After a brief visit with Paul and Marcia at their train and hobby shop, Catoctin Mountain Trains and Hobby, we head out to lunch where I'm treated to the southern delight......Deep Fried Dill Pickles!



 Oh yeah.  I thought "no way am I going to eat a deep fried pickle."  Well I'm here to tell you they are delicious!  I ate 2!  The three of us girls head up to Paul and Marcia's home to go through old photos from Dad's home and sort through costume jewlery from Mom's home.  And to have a hair-of-the-dog before heading over to see our Mom.

Sandy and I see Mom at just before 4:00pm and are delighted to find her new assisted care living arrangement much to our liking.  It's spacious with beautiful grounds, very friendly staff and residents and Mom has a lovely, good-sized room with her own furniture and art and personal affects.  She seemed happy and comfortable in her new surroundings which has relieved Sandy and I and set us at ease throughout our visit.  She DOES have complaints mind you food being the biggest but all-in-all we have found her well.

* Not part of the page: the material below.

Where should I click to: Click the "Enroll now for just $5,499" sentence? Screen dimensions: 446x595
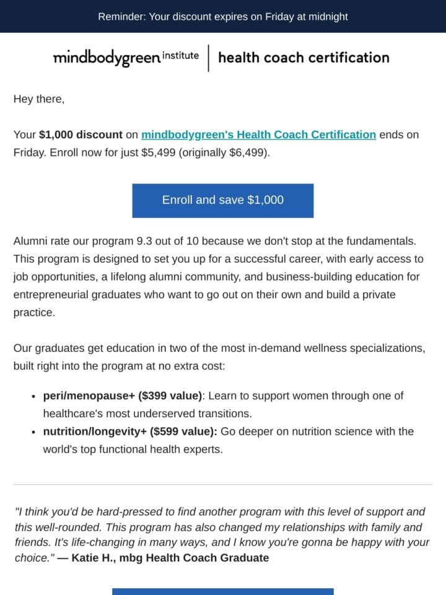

About 5:30 Paul and Marcia show up and the five of us proceed into Emmitsburg which is almost to Gettysburg for a nice dinner.  Within minutes of our arrival my brother promptly pours an entire glass of ice tea on Mom and me!  Oops....but we recover and have a lovely dinner sitting outside - a rare thing to do in the summer on the east coast.  Usually it's too hot or too buggy to sit and eat outside but northern Virginians are experiencing relatively mild weather after Irene (the hurricane not the mother) came barreling through.

Once Mom is safely back to her home just after 7:30pm.....past her bedtime....it's time for the three siblings and Marcia to head out for a hot fudge sundae with WET NUTS!  Another east coast delicacy!  Why can you NOT buy wet nuts in California I ask you?  If I lived back here I'd be 500 pounds!

Sandy and I arrived back to Broad Run, VA and the safety of her and Terry's nest just after 9:15, had a nice glass of red and a quick catch-up with Terry and now off to bed.

It has been a good day.  I confess that I dreaded seeing my Mom a little only because I had heard that she was entirely unhappy about her new "digs" and complaining alot.  I was prepared for the worst but got the best surprise with her pleasant demeanor and happy situation.  It's never easy being with our Mother because you never know what to expect, but today was good.




Marcia, trying to get away, Sandy, Mom and Paul.




Me and the sibs plus Mom.



Next up.....Dad!

Sunday, August 28, 2011

The Journey: the Beginning

Today, Sunday August 28,  I did not sleep well.  I set the alarm for 5:00a.m.  I woke up at 1:20; I woke up at 2:02;  I woke up at 3 something.  Finally at 4:22a.m. I got up and disabled the 5 a.m. alarm.  What's the point?

I began our Fall vacation/journey today.  My first leg is all on my own.  San Francisco to Washington Dulles to visit my family.  I was last here in February this year when Jillian moved into her new apartment and I was able to come to Virginia, see my parents and most of my family, and move some of Dad's belongings to Jillian in New York.  Of course there was the blizzard of 2011 to contend with at the time.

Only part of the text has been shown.